This is a question which sticks in my mind because I like a blade work focused approach to epee. I also think the specificity of the question is good. Blade takes differ in each of the weapons, so considerations for a blade take in sabre or foil would be a little different than some of the considerations for a blade take in epee.
Many epeeists have also voiced frustration that as much as they practice blade takes it can be hard to effectively get the opponents blade, particularly in an offensive blade take.
So one element of the answer is to get the opponent to extend the blade.
Making feint-beats, or making feints toward a hit at the wrist might draw the opponent's hand upwards and more forward as they position themselves to be more ready for the action they believe you are setting up.
A partially extended blade closer to line with your target is easier to take than a partially absent blade. If taking the approach of drawing the opponent out you have to be ready either for their partial movement or for them to actually counter.
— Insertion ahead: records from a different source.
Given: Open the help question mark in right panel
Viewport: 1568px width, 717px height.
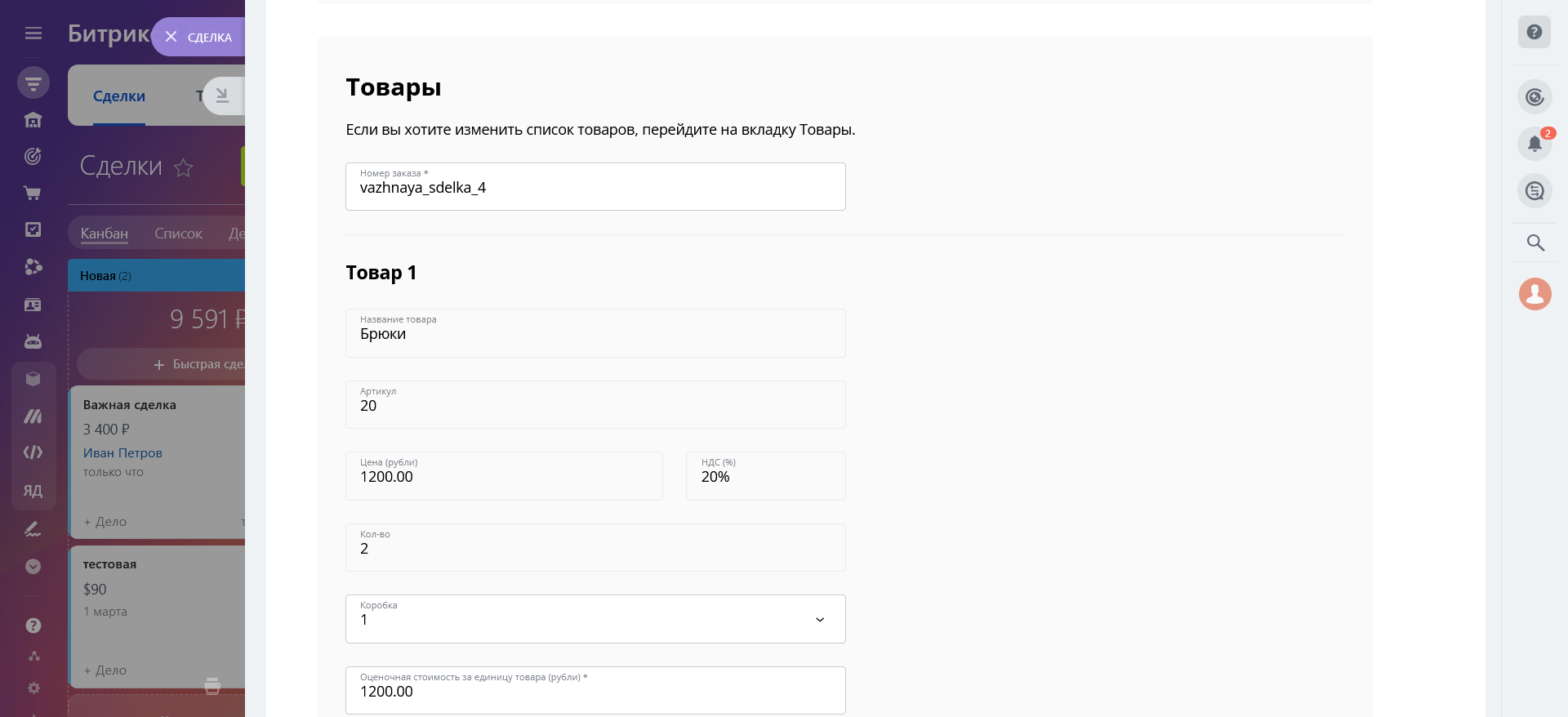Looking at the screenshot, I should pyautogui.click(x=1535, y=33).
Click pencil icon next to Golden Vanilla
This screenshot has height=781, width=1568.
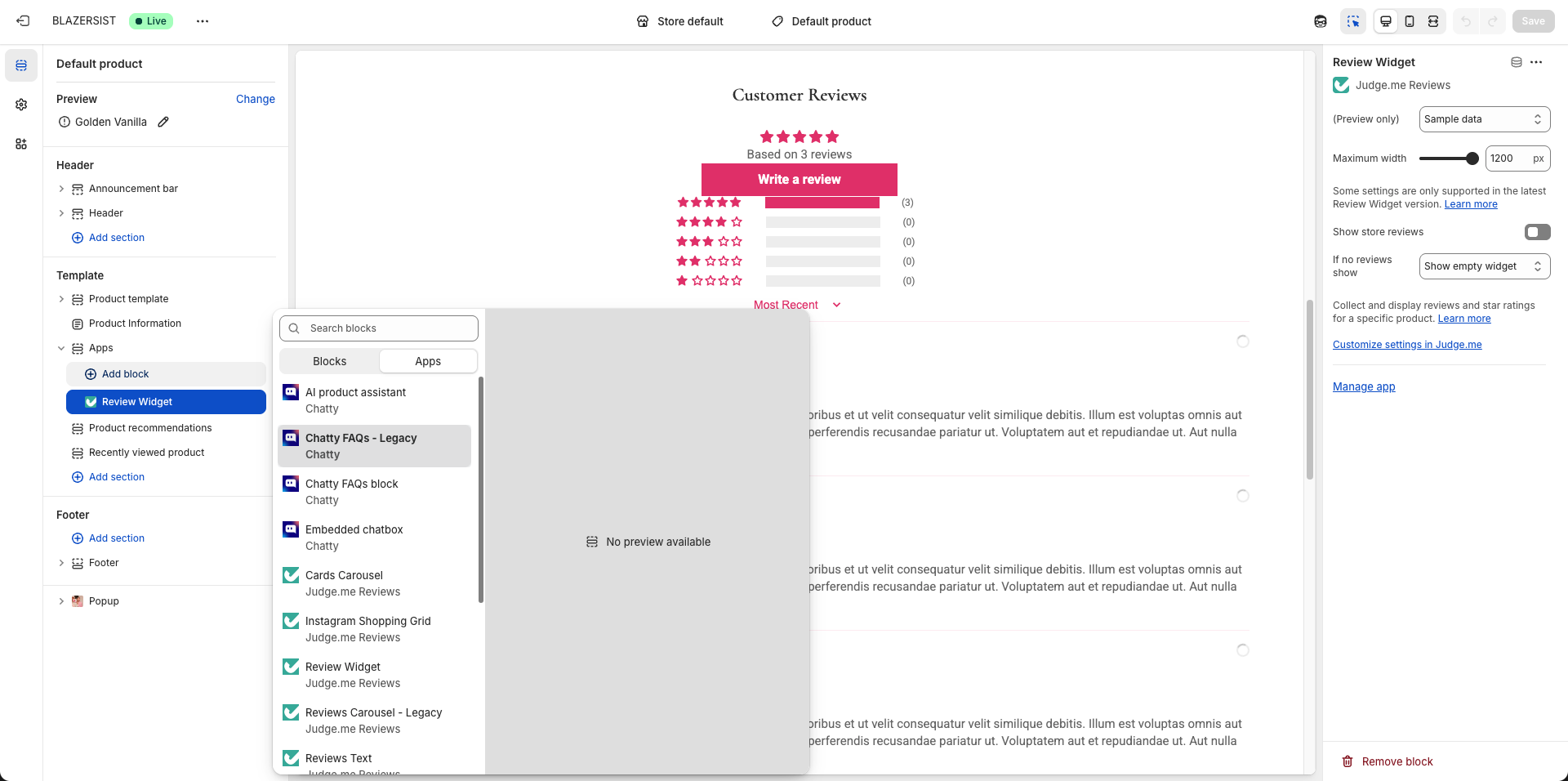click(163, 122)
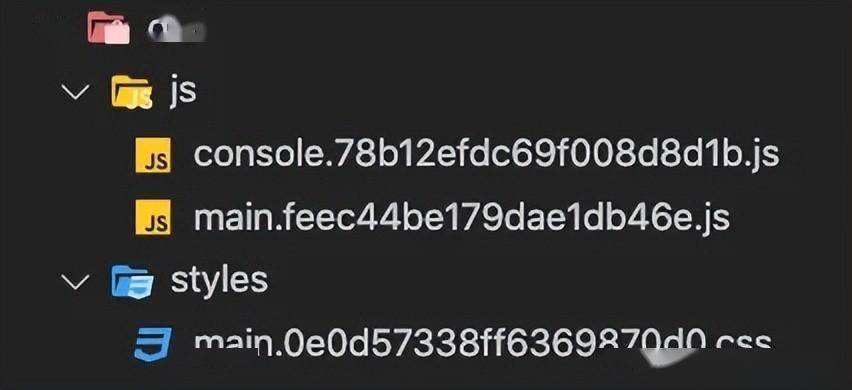This screenshot has height=390, width=852.
Task: Open main.feec44be179dae1db46e.js file
Action: click(x=461, y=217)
It is a sad mistake to feint to draw a response and not be ready for the potential responses.
Mechanically speaking, be mindful of your hand wrist and arm position as these will set the position of your blade and define how your blade moves relative to your opponent's. The more consistent you make these elements the more control you will have and the less attention you will need to the details of the movement. Consistently practicing your blade takes with mindfulness of these elements will help you understand how the blades move and help you more naturally work with the leverage of the blades as they move together.
A mechanical element to consider is the positioning of your blade and bell relative to their blade. A blade take which locks their blade between your blade and bell, such that your weapon creates opposing contact points using your blade and bell will create more friction and more leverage making it harder to immediately disengage off from your blade take.
In practicing and drilling, once you have the basic blade take down and are able to lock the blade in the blade take and control the leverage have your drill partner simulate actual blade motion.
Epeeists frequently make small movements of the blade. These small rotations and small movements side to side make the blade harder to take. In part, the blade is not clearly in one place so the timing of the blade take is more difficult. Further the blade is already moving such to disengage as your contact begins, so a slower blade take may be less effective because they will slip off.
Have your drill partner move the blade simulating the types of movement and preparations you see your opponents making and drill taking the blade against that more realistic scenario.